◆ Document passage:
****************************************
Bcal Diagnostics Limited provided additional information to supplement the announcement dated 7 February 2022, following analysis of its scientific data carried out independently by its Australian team and by a highly regarded team of international diagnostic experts. BCAL Diagnostics provided scientific data on Cohorts 1, 2, 3, and 4, to be independently reviewed and retrospectively analysed in a strategic collaboration with BSC-Medical from the United States, involving Dr Szilard Voros, and Dr Aruna Bansal. Both experts have a proven track record in developing IVDs.

BSC analysed the data in a blinded fashion, without any access to prior in-house results. In this formal analysis conducted pursuant to a pre-specified Statistical Analysis Plan, candidate signatures were developed for five discovery sets. Overall, twelve lipids selected, with two lipids selected multiple times: lipid 1 and lipid 2. Each candidate signature contained one or both of these lipids, and each candidate signature was supported by Area Under the Curve (AUC) > 70% in at least one other dataset.

Two specific signatures developed for cohort 4 and combined cohorts 2+3+4 showed strong performance in the validations sets. To clarify, the cohort 4 signature was well supported by cohorts 2 and 3 with impressive AUC of 78% and 85% respectively. The cohort 2+3+4 signature was well supported by the 2+3+4 validation set with AUC of 83%.

Acknowledging that the patients overlapped, these two signatures were very similar in composition, had only three lipids each, and two of the lipids were consistent, with a third lipid for each signature from one class of lipids. The supportive lipids were highly correlated. The findings demonstrated strikingly internally consistent results across all datasets.
****************************************
◆ Data to examine:
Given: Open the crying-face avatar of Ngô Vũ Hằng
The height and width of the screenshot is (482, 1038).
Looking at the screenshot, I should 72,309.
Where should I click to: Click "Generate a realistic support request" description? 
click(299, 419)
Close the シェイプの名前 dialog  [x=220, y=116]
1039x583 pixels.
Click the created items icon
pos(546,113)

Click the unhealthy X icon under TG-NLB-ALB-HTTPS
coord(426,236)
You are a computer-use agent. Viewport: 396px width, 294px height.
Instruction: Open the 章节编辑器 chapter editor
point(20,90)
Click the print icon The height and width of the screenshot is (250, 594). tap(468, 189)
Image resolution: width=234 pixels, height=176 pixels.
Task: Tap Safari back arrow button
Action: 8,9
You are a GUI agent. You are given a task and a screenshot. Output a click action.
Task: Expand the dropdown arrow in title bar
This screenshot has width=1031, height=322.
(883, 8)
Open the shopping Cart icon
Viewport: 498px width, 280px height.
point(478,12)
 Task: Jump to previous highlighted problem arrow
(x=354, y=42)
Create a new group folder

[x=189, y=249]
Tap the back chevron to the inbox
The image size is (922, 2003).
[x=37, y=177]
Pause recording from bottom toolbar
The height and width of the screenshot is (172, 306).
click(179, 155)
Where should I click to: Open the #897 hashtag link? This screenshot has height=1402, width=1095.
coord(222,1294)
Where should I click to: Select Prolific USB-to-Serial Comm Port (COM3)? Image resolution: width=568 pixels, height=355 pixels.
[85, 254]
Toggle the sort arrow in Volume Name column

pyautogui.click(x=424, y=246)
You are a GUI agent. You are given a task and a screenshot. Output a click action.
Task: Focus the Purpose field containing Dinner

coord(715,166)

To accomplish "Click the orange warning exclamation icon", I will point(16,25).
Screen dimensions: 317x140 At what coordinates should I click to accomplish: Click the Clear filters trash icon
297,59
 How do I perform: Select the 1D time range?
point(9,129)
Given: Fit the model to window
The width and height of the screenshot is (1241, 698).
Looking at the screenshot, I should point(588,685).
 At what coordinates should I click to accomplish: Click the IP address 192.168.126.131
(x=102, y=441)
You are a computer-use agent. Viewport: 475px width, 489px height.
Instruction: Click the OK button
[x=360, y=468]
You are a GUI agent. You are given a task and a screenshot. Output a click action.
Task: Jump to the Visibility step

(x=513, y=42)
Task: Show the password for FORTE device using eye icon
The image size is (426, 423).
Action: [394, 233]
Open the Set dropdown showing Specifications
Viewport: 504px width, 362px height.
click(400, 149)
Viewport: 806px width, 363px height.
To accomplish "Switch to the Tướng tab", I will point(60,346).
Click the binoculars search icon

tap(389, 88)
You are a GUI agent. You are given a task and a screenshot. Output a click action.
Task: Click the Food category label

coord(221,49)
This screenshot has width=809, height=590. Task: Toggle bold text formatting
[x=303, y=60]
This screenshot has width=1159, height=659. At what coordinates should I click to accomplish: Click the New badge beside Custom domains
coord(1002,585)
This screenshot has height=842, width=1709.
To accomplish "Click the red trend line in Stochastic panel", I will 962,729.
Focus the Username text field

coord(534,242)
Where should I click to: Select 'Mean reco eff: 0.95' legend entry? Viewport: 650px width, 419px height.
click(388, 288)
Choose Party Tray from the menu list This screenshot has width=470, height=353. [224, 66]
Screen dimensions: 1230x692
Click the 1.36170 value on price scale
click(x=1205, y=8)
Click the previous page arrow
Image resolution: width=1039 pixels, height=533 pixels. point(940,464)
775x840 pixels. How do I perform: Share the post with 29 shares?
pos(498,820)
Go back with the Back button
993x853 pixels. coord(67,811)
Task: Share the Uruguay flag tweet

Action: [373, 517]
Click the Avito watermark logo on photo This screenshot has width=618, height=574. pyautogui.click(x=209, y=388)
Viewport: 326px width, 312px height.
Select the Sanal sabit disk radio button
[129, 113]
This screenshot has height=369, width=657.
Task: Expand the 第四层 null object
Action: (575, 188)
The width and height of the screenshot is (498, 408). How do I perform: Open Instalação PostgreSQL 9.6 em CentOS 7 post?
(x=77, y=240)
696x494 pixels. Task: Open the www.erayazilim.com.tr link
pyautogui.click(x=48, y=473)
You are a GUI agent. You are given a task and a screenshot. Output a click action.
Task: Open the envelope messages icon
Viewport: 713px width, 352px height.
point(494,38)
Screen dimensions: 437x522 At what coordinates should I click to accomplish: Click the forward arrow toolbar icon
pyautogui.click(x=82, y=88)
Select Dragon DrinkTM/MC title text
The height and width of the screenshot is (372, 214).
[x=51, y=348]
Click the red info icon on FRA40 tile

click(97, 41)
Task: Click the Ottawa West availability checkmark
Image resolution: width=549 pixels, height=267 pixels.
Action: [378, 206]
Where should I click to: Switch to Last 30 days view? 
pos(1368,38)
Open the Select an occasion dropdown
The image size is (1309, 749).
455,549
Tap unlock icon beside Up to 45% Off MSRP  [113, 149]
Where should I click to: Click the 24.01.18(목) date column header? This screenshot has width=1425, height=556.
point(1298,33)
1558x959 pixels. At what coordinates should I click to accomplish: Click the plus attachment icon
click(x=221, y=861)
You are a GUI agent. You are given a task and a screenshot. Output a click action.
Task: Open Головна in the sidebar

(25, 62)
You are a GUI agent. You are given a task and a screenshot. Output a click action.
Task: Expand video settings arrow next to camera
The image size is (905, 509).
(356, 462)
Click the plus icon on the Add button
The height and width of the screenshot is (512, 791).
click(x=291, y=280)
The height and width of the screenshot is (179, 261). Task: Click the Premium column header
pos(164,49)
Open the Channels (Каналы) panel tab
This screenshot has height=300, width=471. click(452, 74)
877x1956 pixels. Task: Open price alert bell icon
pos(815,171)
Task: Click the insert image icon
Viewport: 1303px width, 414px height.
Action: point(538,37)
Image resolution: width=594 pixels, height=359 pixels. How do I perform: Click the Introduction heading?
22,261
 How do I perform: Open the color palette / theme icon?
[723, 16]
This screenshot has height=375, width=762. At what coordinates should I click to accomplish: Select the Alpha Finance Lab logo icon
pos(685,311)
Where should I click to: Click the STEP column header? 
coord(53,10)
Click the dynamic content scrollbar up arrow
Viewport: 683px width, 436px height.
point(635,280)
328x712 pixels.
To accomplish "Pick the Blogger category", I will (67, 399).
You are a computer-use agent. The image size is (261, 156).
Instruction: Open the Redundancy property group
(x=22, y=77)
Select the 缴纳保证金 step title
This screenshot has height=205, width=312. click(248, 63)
****************************************
◆ Required work:
(A) From the BCAL Diagnostics passage, list each AUC value reported when the two specific signatures were checked against validation data, and name the signature and dataset for each.
(B) Extend the BCAL Diagnostics passage with a few sentences that pick up after its last one.

◆ Solved problems:
(A)
- 78%: the cohort 4 signature, supported by cohort 2
- 85%: the cohort 4 signature, supported by cohort 3
- 83%: the cohort 2+3+4 signature, supported by the 2+3+4 validation set

(B)
An overall accuracy of 77% was achieved in independent validation. The results are especially exciting because when testing a signature on a never seen before data set, a considerable drop in performance (15-20% based on empirical testing) from training to testing sets is frequently observed while the algorithm is being developed and fine-tuned, which was not the case here for cohort 4 and the combined cohort 2+3+4 results. This lends itself to the strength of the identified signatures.

An in-house comparison of the 12 lipids identified by Dr Bansal to BCAL's results showed a 50% overlap despite the use of very different approaches. Furthermore, the 2 lipids in the most promising signatures identified by Bansal are part of BCAL's 18 lipid panel and 2 of the 12 are part of BCAL's locally optimised 6- lipid signature. This is a significant outcome given that the 12 lipids were identified out of 400+ candidates and half of them were mutually identified.

In summary, the outcome of the analysis by the two teams is that a considerably reduced number of markers, compared with previous information, can be used to distinguish between blood samples of breast cancer patients and normal control samples. Such a reduction in the number of markers to be examined for each test considerably improves its commercial feasibility and attractiveness, reducing the time, cost and difficulty of analysis of each sample.